---------- Document extract

MOSCOW (Sputnik), Tommy Yang — Winning an election in a country deeply split following the impeachment of former president Park Geun-hye over an extensive corruption scandal, Moon Jae-in, a former human rights lawyer, needed only 40 percent of votes to defeat other conservative candidates in the election on Tuesday.
Little Room for Engagement With North Korea
Being a liberal candidate from the Democratic Party, which has always preferred the “Sunshine Policy” seeking to promote dialogue with North Korea and improve relations through cultural and economic exchange, Moon had to portray a progressive image in dealing with North Korea during his presidential campaign.
“In South Korea, what defines you as a conservative or progressive candidate comes down to your policy position on foreign policy,” James Kim, an international relations expert at the Asan Institute for Policy Studies in Seoul, told Sputnik. “Moon had to be loyal to the policy line of engagement with North Korea, which is the identity his party represents.”
But analysts said the new South Korean president is likely to be constrained and more pragmatic in office, instead of making a U-turn on current policies towards North Korea.
“Moon will be different from previous progressive leaders who focused on the ideology of the ‘one nation’ identity,” Hyun-Wook Kim, a professor at the Korea National Diplomatic Academy in Seoul, told Sputnik. “He will be more realistic. The conditions for his meeting with Kim Jong-un will be the denuclearization of North Korea.”
Unless North Korea stops the development of its nuclear weapons and starts the process of denuclearization, there’s little room for Moon to lift existing economic sanctions and initiate engagement with its neighbor in the north, including reopening the Kaesong Industrial Complex that the previous administration said was funneling hard currency to the regime in Pyongyang.

--------------------
---------- Raw records

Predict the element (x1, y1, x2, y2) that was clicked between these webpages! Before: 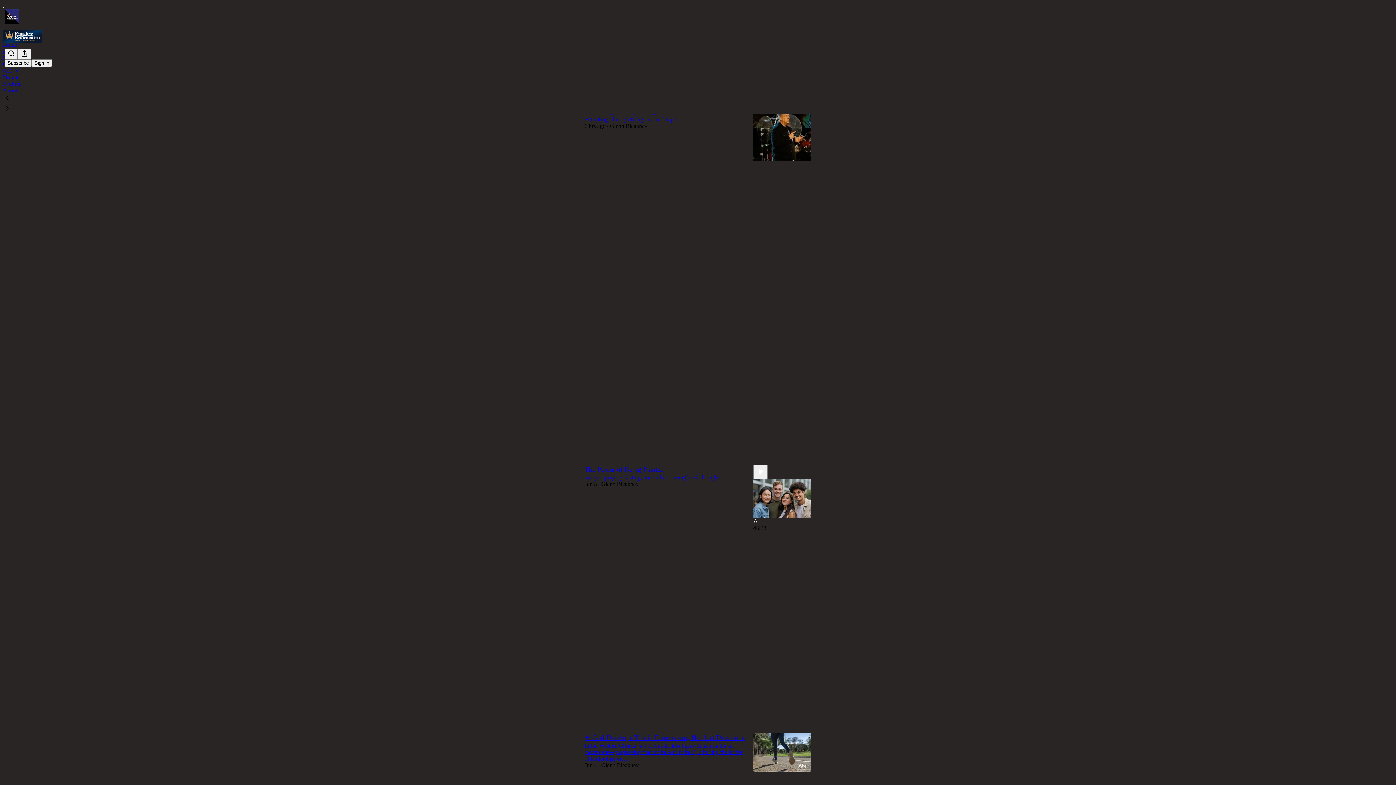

--------------------
---------- Raw records

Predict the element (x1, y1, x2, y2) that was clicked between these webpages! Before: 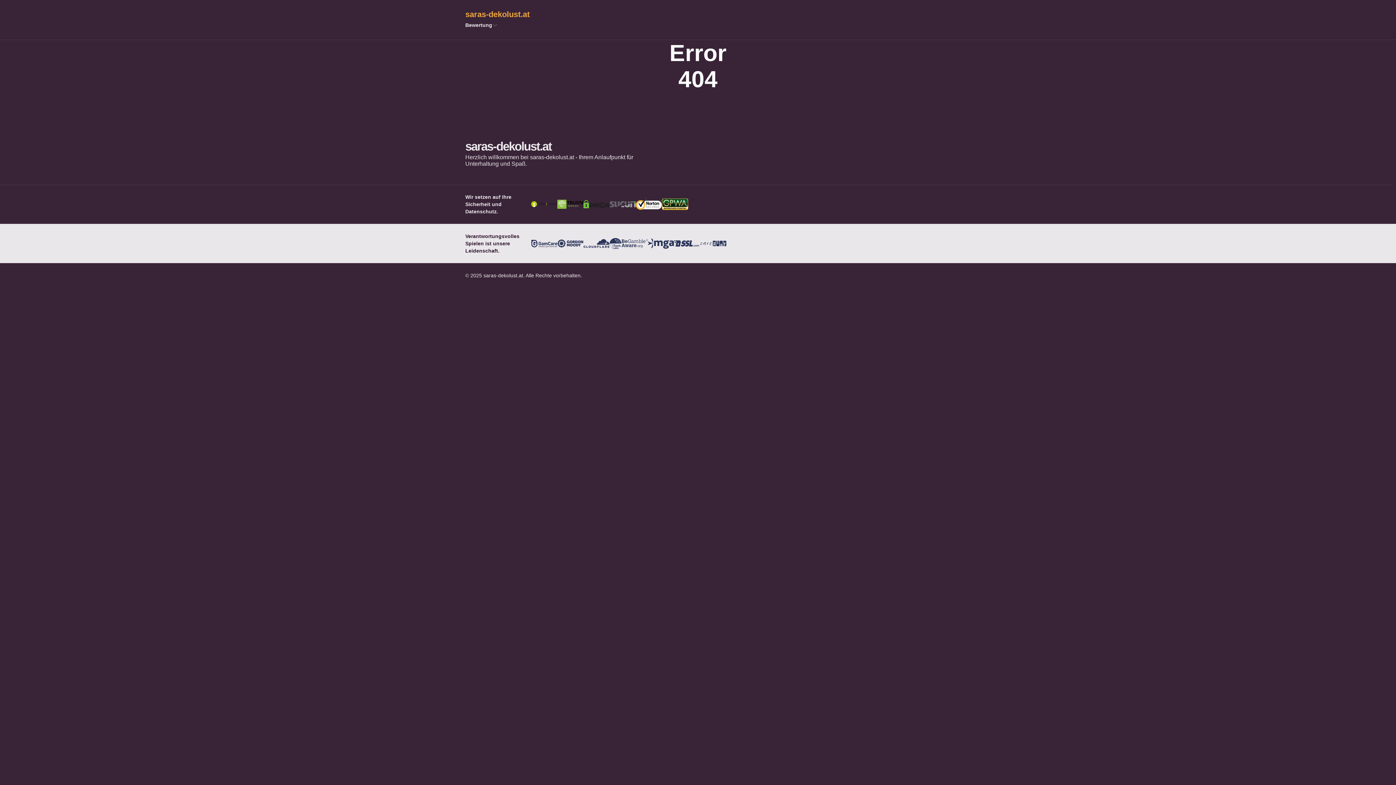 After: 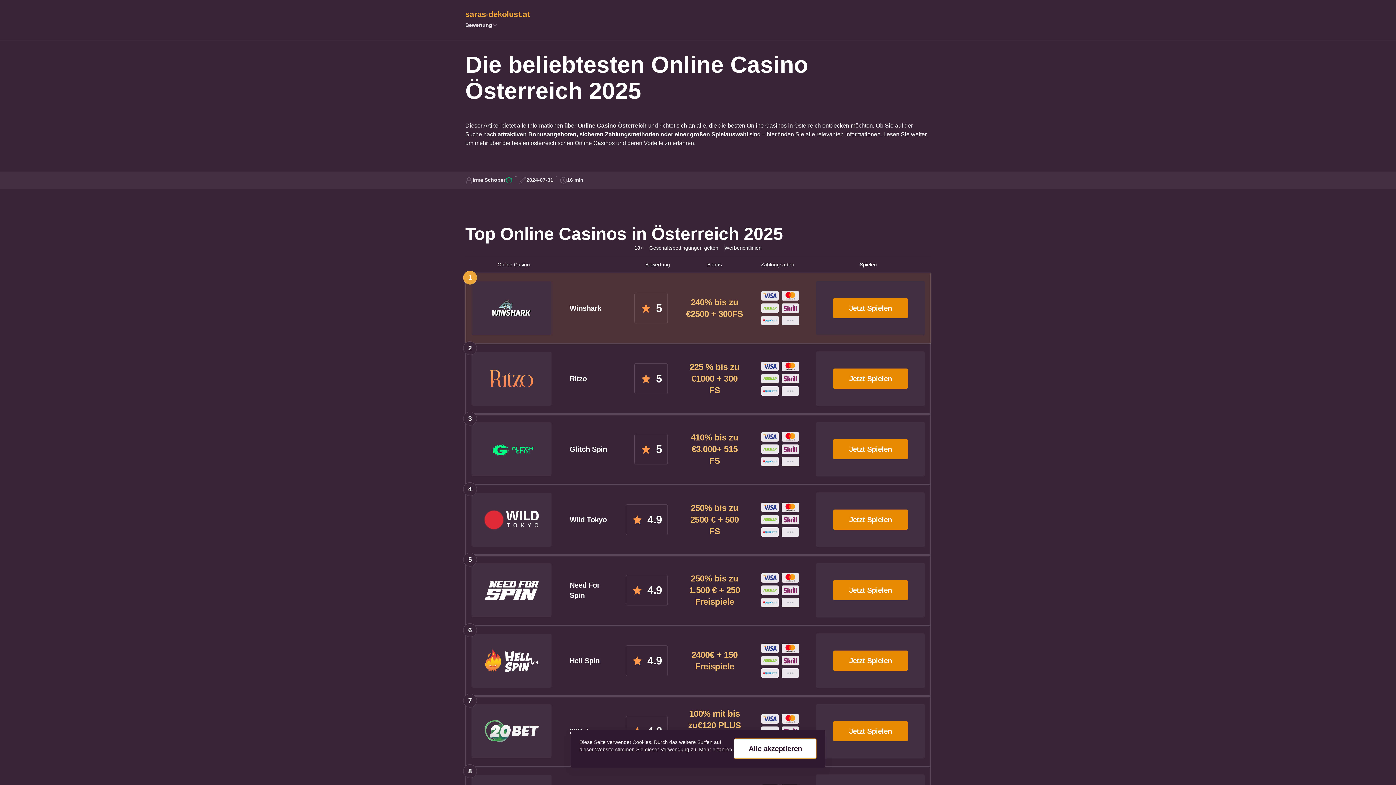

--------------------
---------- Raw records

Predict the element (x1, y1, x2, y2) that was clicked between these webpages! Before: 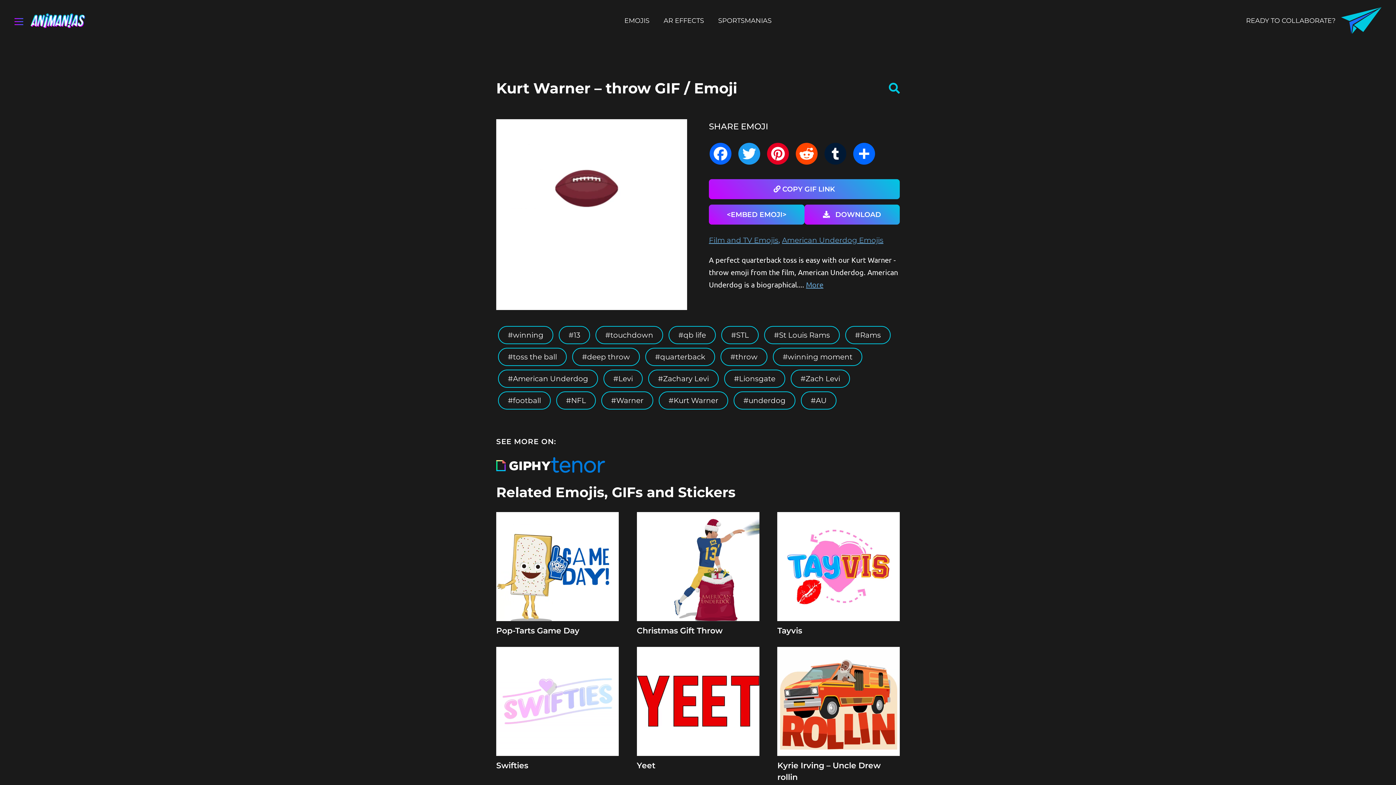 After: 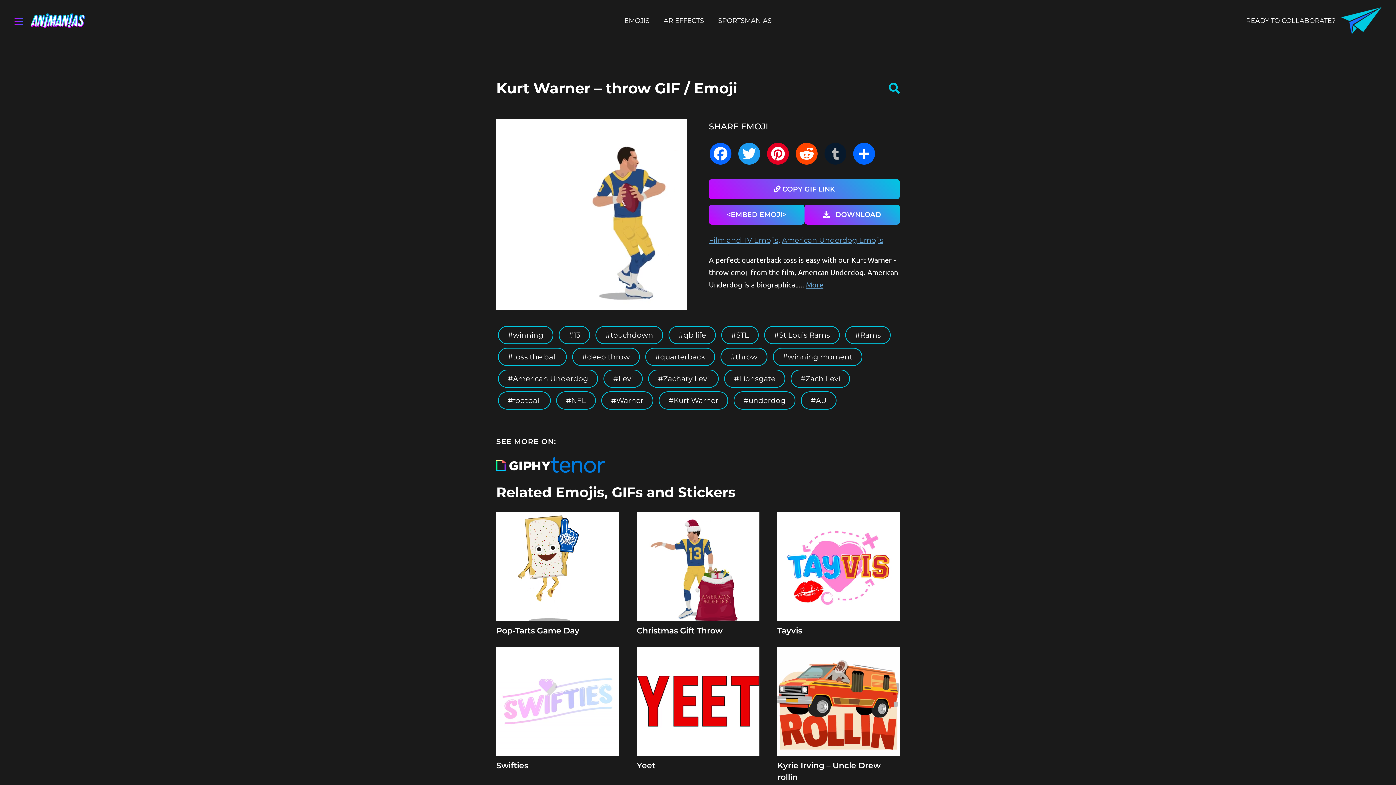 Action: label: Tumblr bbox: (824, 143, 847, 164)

--------------------

To be done:
[a] In the article on Moon Jae-in's election, what share of the vote did Moon need to defeat the other candidates?
[b] Continue the article on Moon Jae-in's election from the point where it stops.
The data is separate from the article on Moon Jae-in's election.

Answer list:
[a] He needed only 40 percent of the votes.

[b]
“If Moon tries to reopen the industrial park, it will violate the UN resolution on North Korea, which required severing all economic aids that may provide financial support to its nuclear arms programs,” Kim said.
Under the “Sunshine Policy” initiated by late South Korean president Kim Dae-jung, a liberal leader who won the Nobel Peace Prize for the successful implementation of this policy in 2000, tour programs for South Korean citizens to visit North Korea were introduced for the first time in history and an industrial park was opened in 2004 in Kaesong, North Korea, where over 51,000 North Koreans worked for over 120 South Korean companies at its peak. The industrial park was shut down by the South Korean government in February 2016, in response to a ballistic missile test by North Korea.
“Over the past 20 years, we have tried all kinds of engagement with North Korea, including the Kaesong Industrial Complex,” Kim, the expert from the Asan Institute for Policy Studies, said. “They have all failed miserably. North Korea continued its progress in becoming a nuclear state. After Pyongyang’s the fourth and fifth nuclear test, South Korea finally moved away from engagement.”
THAAD Likely to Stay
As a direct response to the rapid progress of North Korea’s nuclear arms program, South Korea allowed the United States to deploy a controversial anti-missile defense system, known as THAAD, on its territory. The countries agreed that Seoul would provide land for the system while Washington would pay for its installation and maintenance.
Cost-sharing issues with Washington, as well as security concerns among local residents in the Seongju area, which have been protesting over concerns that the system’s presence would make them a primary target for a pre-emptive strike from North Korea, became key issues among Moon’s supporters and made him promise to review South Korea’s decision to host the anti-missile system, which became operational on May 1.
Moon criticized the rushed deployment of the THAAD system in an interview with the Washington Post. “It is not desirable for the [interim] South Korean government to deploy THAAD hastily at this politically sensitive time, with the presidential election approaching, and without going through the democratic process, an environmental assessment or a public hearing,” he said.
By deploying the THAAD system quickly and making it operational before a major presidential election in South Korea, Washington has left little room for the new South Korean president to reverse course, analysts said.
“Can Moon ask the US to take it [the THAAD system] out now?” Kim, the expert from the Asan Institute for Policy Studies, made a rhetorical question. “By having the system, it offers South Korea contingencies in case of a military conflict. It may buy you 30 minutes or one hour.”
Warmer Ties With China
But Moon’s victory in the South Korean election was definitely a favorable result for China, analysts said.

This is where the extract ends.